The United States government’s Office of National Drug Control Policy is opposed to any change in policy. The agency released a statement strongly condemning the report’s decriminalization recommendation, “because illicit drug use is demonstrably harmful to public health. And decriminalization, not to mention legalization, causes the use of illegal drugs to become more prevalent.”
Longmire has warned that legalizing drugs like marijuana won’t necessarily end the cartels and violence in places like Mexico, due to the wide variety of criminal activities the various drug trafficking organizations are involved in. Eliminating the illegal drug trade into America would only take out a portion of their operations.
A recent RAND Corporation report that examined the potential effects of legalizing marijuana in California estimated that only a small portion, 15 to 26 percent, of Mexican drug trafficking organization revenue was garnered from trafficking marijuana into the United States. Longmire says that “it might knock some of the smaller, less efficient players out of the game,” but “it’s definitely not going to end the drug war.”
There is also a question of repercussions that marijuana or drug decriminalization might have on the workplace. Courts in Oregon and Washington have sided with employers in recent lawsuits over marijuana use and its effect on the workplace. However, the issue is far from settled. “It would be particularly problematic for employers at a number of different levels,” according to Eugene Ferraro, CPP, PCI, CEO and president of Business Controls, a security and technology company headquartered in Denver.
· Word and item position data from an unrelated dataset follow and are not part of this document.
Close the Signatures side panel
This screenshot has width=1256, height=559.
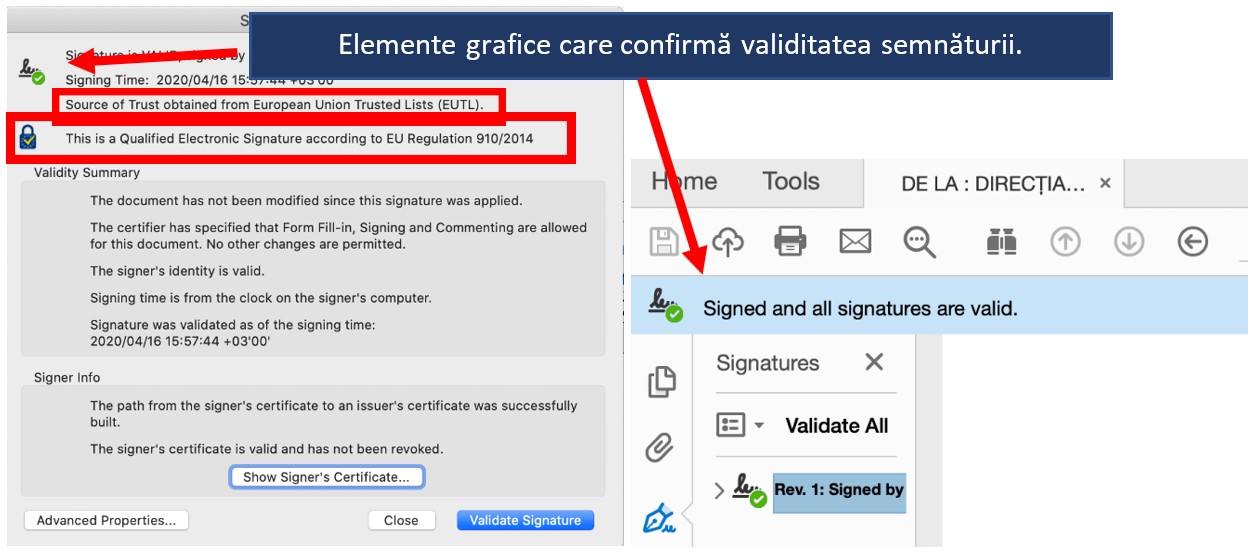pyautogui.click(x=874, y=362)
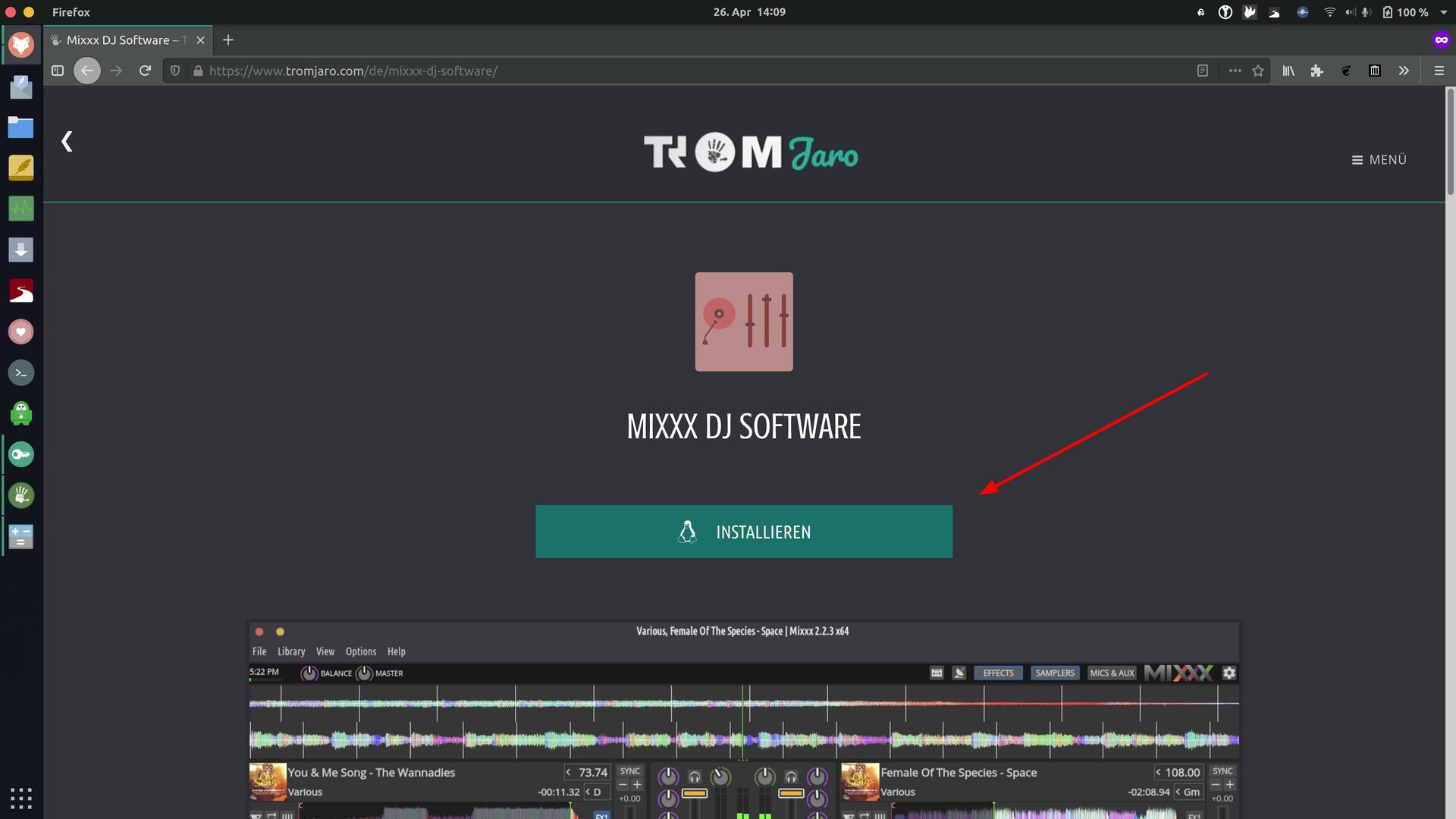
Task: Click the left chevron back arrow on page
Action: 67,141
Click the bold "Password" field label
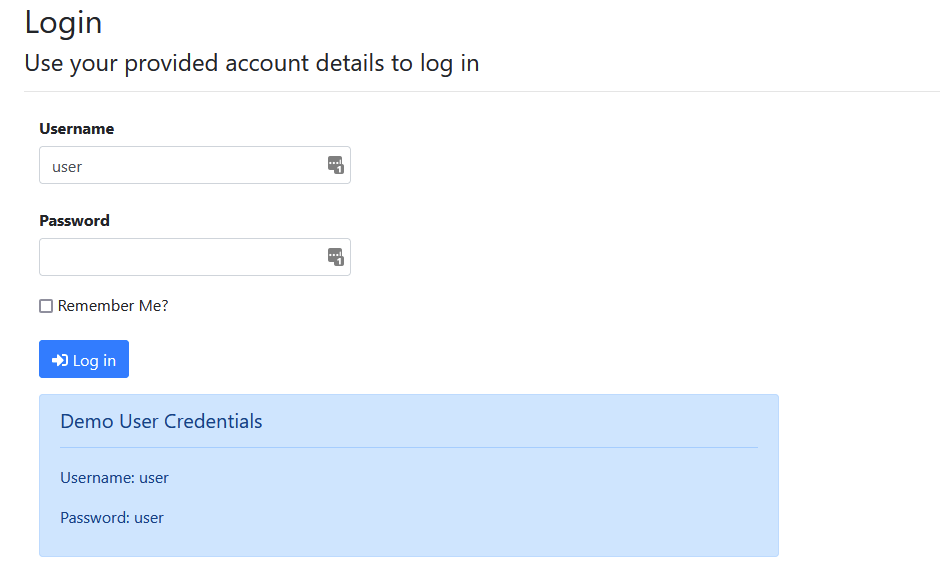Viewport: 940px width, 570px height. [x=74, y=221]
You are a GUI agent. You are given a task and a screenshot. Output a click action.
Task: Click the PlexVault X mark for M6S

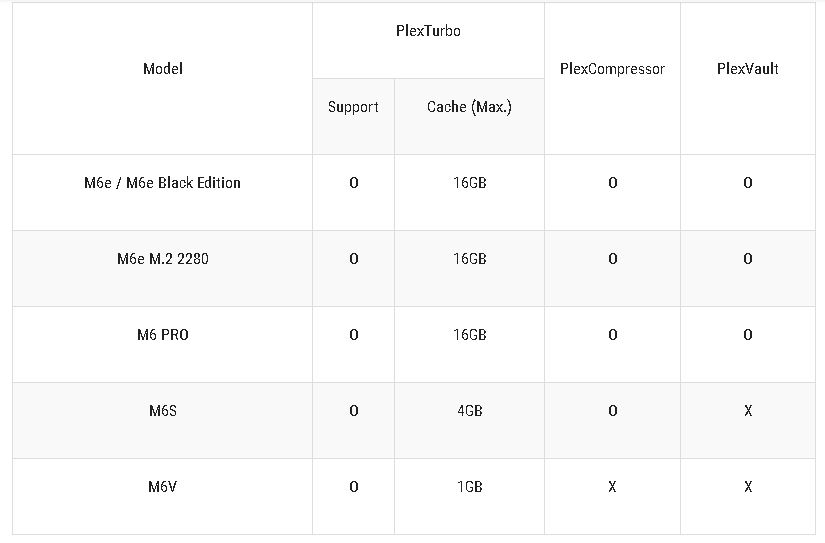coord(748,411)
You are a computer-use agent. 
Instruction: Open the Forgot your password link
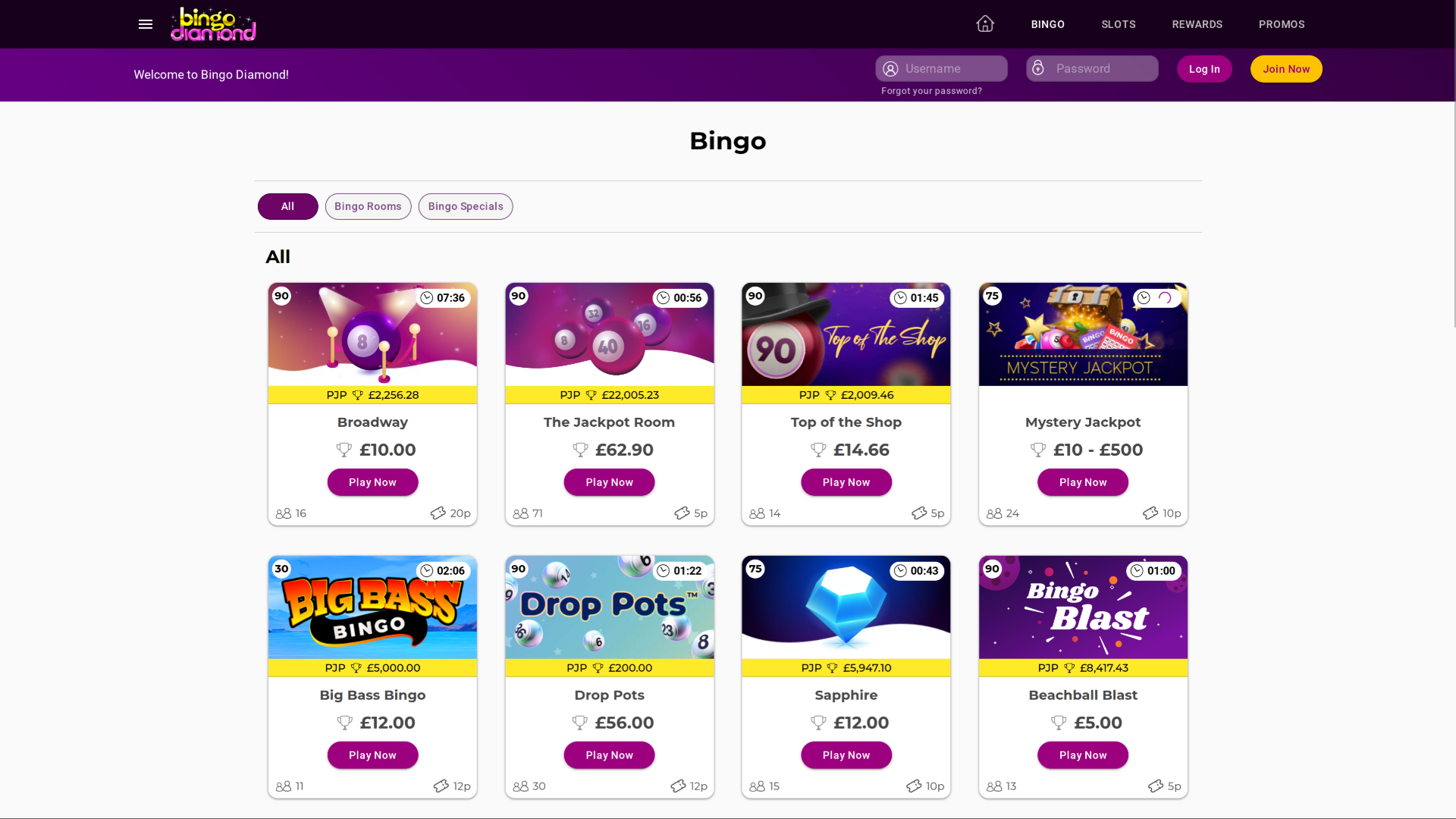(x=930, y=90)
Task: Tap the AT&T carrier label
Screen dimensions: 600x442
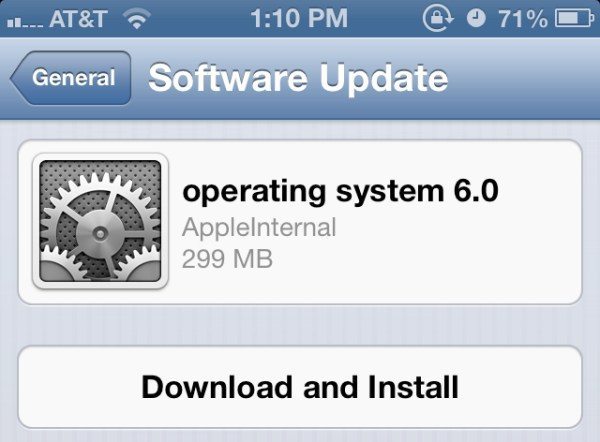Action: (78, 18)
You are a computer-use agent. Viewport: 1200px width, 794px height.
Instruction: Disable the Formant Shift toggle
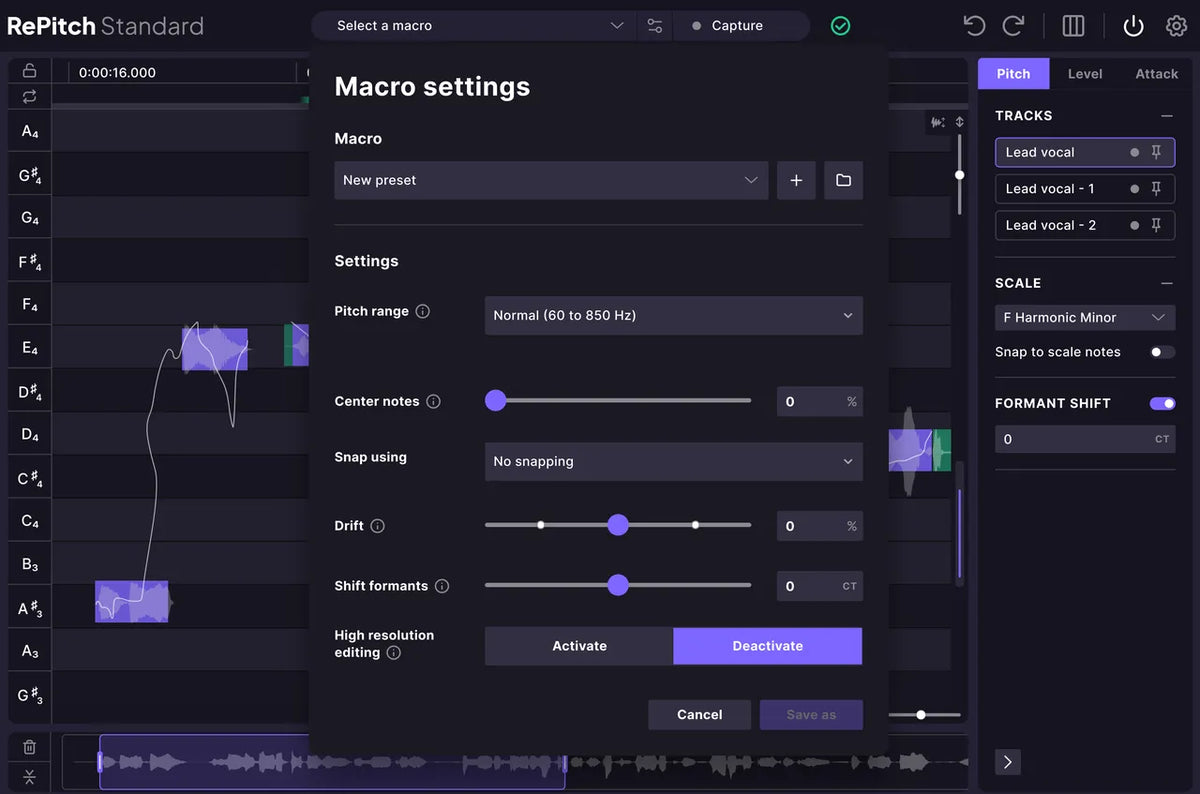pyautogui.click(x=1162, y=403)
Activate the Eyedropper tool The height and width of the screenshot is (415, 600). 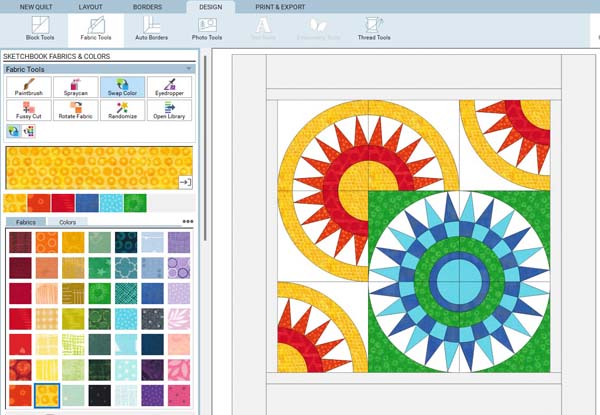169,87
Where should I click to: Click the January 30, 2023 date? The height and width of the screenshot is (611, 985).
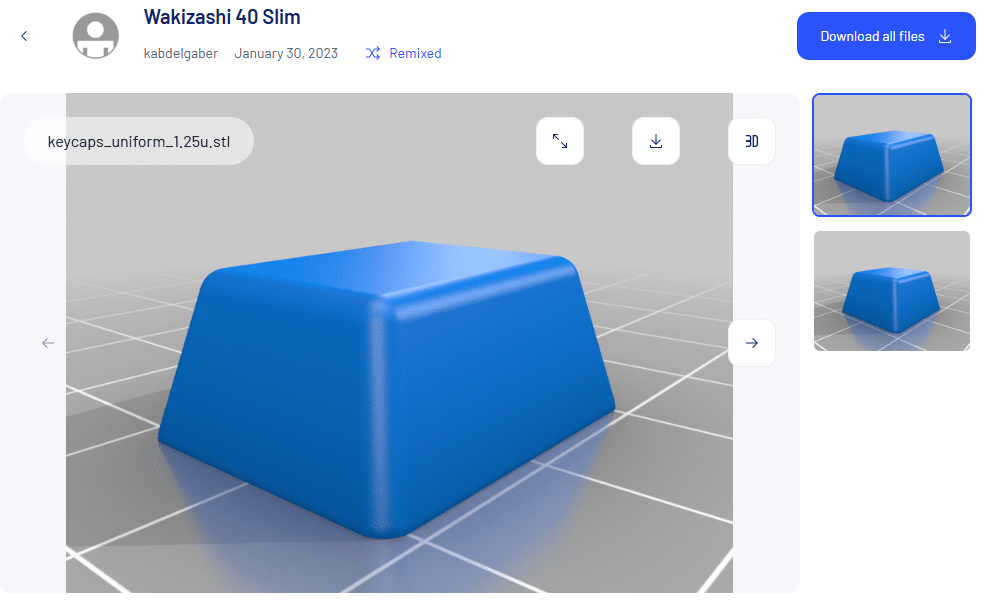286,53
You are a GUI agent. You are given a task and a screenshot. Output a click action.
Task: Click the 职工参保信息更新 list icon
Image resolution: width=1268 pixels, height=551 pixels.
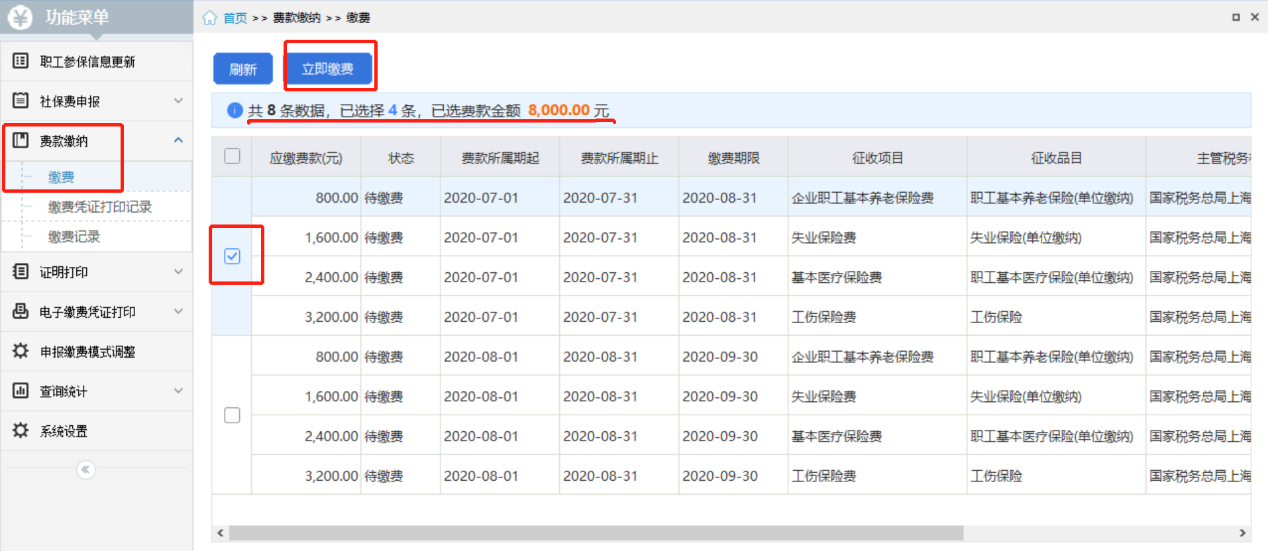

Ferraro, who has a background in human resources, says that most state laws would permit testing for marijuana even if the drug becomes legal, under “on the job impairment” and “just cause” or “reasonable suspicion” testing. However, Ferraro says that many states have requirements that employers must provide rehabilitation to individuals who test positive for drugs. If marijuana legalization leads to more employees using the drug, employers might be forced to rehabilitate more people, causing more inconvenience and higher costs. If marijuana were legalized, he says, it’s doubtful “that the states would suddenly go ‘oh yeah, we’ve got to go back and change all of our laws relative to drug testing,’” explains Ferraro.
Experts agree, however, that there is no single answer to the drug problem, emphasizes Longmire. “What people don’t understand is that it’s a global issue, and it’s extremely complex.”